== Segment start ==
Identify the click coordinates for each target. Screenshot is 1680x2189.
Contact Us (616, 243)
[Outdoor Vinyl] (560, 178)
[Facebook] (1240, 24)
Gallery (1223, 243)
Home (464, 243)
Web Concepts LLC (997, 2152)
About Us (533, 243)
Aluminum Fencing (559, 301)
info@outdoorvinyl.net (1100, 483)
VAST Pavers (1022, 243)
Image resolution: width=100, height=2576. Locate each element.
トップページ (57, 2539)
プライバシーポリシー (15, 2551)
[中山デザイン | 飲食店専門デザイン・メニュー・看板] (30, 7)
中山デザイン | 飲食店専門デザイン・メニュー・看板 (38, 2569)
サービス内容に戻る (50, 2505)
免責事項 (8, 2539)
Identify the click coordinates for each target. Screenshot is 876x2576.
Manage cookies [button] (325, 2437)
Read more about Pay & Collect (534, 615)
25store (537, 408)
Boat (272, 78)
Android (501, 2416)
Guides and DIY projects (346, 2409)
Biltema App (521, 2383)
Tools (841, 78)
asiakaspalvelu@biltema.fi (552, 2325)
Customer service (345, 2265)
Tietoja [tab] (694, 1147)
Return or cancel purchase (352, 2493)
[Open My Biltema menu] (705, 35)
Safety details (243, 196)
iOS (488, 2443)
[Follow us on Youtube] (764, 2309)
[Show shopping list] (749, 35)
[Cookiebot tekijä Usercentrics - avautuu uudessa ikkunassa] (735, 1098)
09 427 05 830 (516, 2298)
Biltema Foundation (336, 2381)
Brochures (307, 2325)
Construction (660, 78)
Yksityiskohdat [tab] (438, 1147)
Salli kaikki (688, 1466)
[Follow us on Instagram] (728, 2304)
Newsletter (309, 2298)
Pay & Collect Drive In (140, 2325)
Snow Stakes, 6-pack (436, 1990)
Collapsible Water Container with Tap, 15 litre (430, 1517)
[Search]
== Segment end ==
**EXERCISE PROMPT:** After locating the line with "[中山デザイン | 飲食店専門デザイン・メニュー・看板] (30, 7)" above, return that line and every later line through the one with "asiakaspalvelu@biltema.fi (552, 2325)", word for word and with nothing else.

**ANSWER AREA:**
[中山デザイン | 飲食店専門デザイン・メニュー・看板] (30, 7)
中山デザイン | 飲食店専門デザイン・メニュー・看板 (38, 2569)
サービス内容に戻る (50, 2505)
免責事項 (8, 2539)
Identify the click coordinates for each target. Screenshot is 876x2576.
Manage cookies [button] (325, 2437)
Read more about Pay & Collect (534, 615)
25store (537, 408)
Boat (272, 78)
Android (501, 2416)
Guides and DIY projects (346, 2409)
Biltema App (521, 2383)
Tools (841, 78)
asiakaspalvelu@biltema.fi (552, 2325)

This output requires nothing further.